[Records for locating displayed items]

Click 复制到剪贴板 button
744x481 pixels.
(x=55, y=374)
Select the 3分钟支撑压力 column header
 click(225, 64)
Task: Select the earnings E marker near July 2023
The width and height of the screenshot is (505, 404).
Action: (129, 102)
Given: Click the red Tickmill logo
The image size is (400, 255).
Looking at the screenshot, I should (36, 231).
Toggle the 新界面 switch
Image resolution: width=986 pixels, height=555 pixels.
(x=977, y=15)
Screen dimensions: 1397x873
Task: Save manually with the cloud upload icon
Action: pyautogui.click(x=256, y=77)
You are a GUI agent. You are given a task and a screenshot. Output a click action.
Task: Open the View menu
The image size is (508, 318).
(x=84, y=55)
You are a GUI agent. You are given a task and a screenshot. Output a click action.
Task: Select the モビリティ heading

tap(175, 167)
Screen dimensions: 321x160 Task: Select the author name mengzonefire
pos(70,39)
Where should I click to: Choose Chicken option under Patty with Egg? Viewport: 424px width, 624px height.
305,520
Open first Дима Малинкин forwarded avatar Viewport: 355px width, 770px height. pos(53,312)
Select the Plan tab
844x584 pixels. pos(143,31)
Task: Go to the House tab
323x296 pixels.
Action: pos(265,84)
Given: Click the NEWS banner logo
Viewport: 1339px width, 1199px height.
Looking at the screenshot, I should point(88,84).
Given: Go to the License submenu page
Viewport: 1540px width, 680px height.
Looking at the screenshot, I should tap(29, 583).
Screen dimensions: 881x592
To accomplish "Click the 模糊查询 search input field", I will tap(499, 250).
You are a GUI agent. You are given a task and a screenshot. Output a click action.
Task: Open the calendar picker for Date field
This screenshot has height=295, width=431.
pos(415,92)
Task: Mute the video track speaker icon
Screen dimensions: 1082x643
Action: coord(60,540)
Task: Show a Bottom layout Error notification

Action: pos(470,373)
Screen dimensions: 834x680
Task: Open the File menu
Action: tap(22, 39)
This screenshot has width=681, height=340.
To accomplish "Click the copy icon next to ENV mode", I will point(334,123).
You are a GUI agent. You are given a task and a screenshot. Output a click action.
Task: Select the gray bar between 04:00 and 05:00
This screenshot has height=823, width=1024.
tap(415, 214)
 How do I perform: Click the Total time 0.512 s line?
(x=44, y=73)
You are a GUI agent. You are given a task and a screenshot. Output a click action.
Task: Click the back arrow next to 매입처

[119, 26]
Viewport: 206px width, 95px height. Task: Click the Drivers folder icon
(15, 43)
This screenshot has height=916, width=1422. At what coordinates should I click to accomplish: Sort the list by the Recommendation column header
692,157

### Description of the task
Rewrite the rows from the start of the records up to and including the line containing "(x=84, y=55)", replacing "GUI agent" with "interface agent" and leaving everything else unchanged.

### Reply to the exercise
Click 复制到剪贴板 button
744x481 pixels.
(x=55, y=374)
Select the 3分钟支撑压力 column header
 click(225, 64)
Task: Select the earnings E marker near July 2023
The width and height of the screenshot is (505, 404).
Action: (129, 102)
Given: Click the red Tickmill logo
The image size is (400, 255).
Looking at the screenshot, I should (36, 231).
Toggle the 新界面 switch
Image resolution: width=986 pixels, height=555 pixels.
(x=977, y=15)
Screen dimensions: 1397x873
Task: Save manually with the cloud upload icon
Action: pyautogui.click(x=256, y=77)
You are a interface agent. You are given a task and a screenshot. Output a click action.
Task: Open the View menu
The image size is (508, 318).
(x=84, y=55)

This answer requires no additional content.